So, with the conclusion that the economic windfall isn't happening, the next question is who is to blame.  While that might not sound like a fair question, it does need to be addressed because little kennie, for all his pronouncements about how well the ark park is doing, posted this today:
"Recently, a number of articles in the mainstream media, on blogs, and on well-known secularist group websites have attempted to spread propaganda to brainwash the public into thinking our Ark Encounter attraction is a dismal failure. Sadly, they are influencing business investors and others in such a negative way that they may prevent Grant County, Kentucky, from achieving the economic recovery that its officials and residents have been seeking." (The Secularist Media War Against the Ark Continues, Answers in Genesis Ministry News, June 12, 2017)
Basically it's the atheists' fault.  Regardless of the lack of reporting from little kennie on actual attendance figures, or economic information impact, it's all the secular groups' fault.  Now I have a question, do you think believers in kennie's narrow version of the universe really pay much attention to the media, especially when the media isn't particularly flattering about one of their ministries?
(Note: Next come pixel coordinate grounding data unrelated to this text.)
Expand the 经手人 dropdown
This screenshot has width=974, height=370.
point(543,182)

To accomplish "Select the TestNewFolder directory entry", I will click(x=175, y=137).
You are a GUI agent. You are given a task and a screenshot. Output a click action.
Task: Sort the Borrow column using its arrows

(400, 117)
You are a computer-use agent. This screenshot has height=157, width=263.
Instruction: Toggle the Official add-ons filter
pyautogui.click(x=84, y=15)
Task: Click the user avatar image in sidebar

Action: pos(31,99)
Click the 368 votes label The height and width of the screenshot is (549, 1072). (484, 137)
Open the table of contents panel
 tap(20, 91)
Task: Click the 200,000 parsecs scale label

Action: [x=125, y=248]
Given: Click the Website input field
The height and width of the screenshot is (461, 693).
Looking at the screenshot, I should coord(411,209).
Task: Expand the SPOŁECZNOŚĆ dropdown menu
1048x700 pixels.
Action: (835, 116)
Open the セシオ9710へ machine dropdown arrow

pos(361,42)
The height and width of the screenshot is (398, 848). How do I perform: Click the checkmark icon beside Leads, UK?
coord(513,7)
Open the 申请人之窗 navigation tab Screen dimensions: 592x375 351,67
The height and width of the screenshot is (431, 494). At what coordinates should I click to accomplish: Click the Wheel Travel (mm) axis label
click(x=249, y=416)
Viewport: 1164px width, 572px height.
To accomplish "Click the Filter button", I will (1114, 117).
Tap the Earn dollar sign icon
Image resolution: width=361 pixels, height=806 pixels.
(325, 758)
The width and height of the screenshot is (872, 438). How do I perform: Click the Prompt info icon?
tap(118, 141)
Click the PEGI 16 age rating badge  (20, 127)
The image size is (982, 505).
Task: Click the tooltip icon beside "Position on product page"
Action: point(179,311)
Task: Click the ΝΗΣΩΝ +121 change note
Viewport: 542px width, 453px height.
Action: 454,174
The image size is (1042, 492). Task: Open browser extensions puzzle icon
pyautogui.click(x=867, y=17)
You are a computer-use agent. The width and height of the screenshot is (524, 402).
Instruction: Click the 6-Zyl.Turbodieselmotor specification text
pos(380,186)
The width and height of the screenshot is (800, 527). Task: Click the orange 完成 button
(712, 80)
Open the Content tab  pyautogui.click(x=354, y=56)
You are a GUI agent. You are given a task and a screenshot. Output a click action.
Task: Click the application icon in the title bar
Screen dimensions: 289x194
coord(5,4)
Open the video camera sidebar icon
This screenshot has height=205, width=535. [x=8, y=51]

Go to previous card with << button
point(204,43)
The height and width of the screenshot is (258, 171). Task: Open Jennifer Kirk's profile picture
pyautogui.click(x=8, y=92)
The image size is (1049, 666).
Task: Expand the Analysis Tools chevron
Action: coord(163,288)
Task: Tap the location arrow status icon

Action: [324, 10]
I'm serious, I don't think anything the media says would affect their interest to visit kennie's ministries.  The media hasn't been particularly flattering to his Creation 'museum' and it seems to be making kennie lots of money, but not the communities in the surrounding area.  So, if anything, the media's representation of the ark park is probably keeping some people away, but would those people want to visit it anyway?

Serious question, while some might visit out of curiosity, but no media coverage, flattering or not, will get most people who disagree with kennie's point of view to visit one of his ministries.  So why aren't the local communities experiencing some sort of economic renaissance?  One thing might be kennie's overstated projections.  In his post Kennie said ". . . The economic recovery that the officials and residents have been seeking" but that's not an accurate picture.  It's not just that those communities were seeking, but that's the economic impact kennie said they would receive . . . providing they gave kennie all sorts of incentives and breaks so he could build his ministry there.  They did, yet the economic benefits are going where exactly?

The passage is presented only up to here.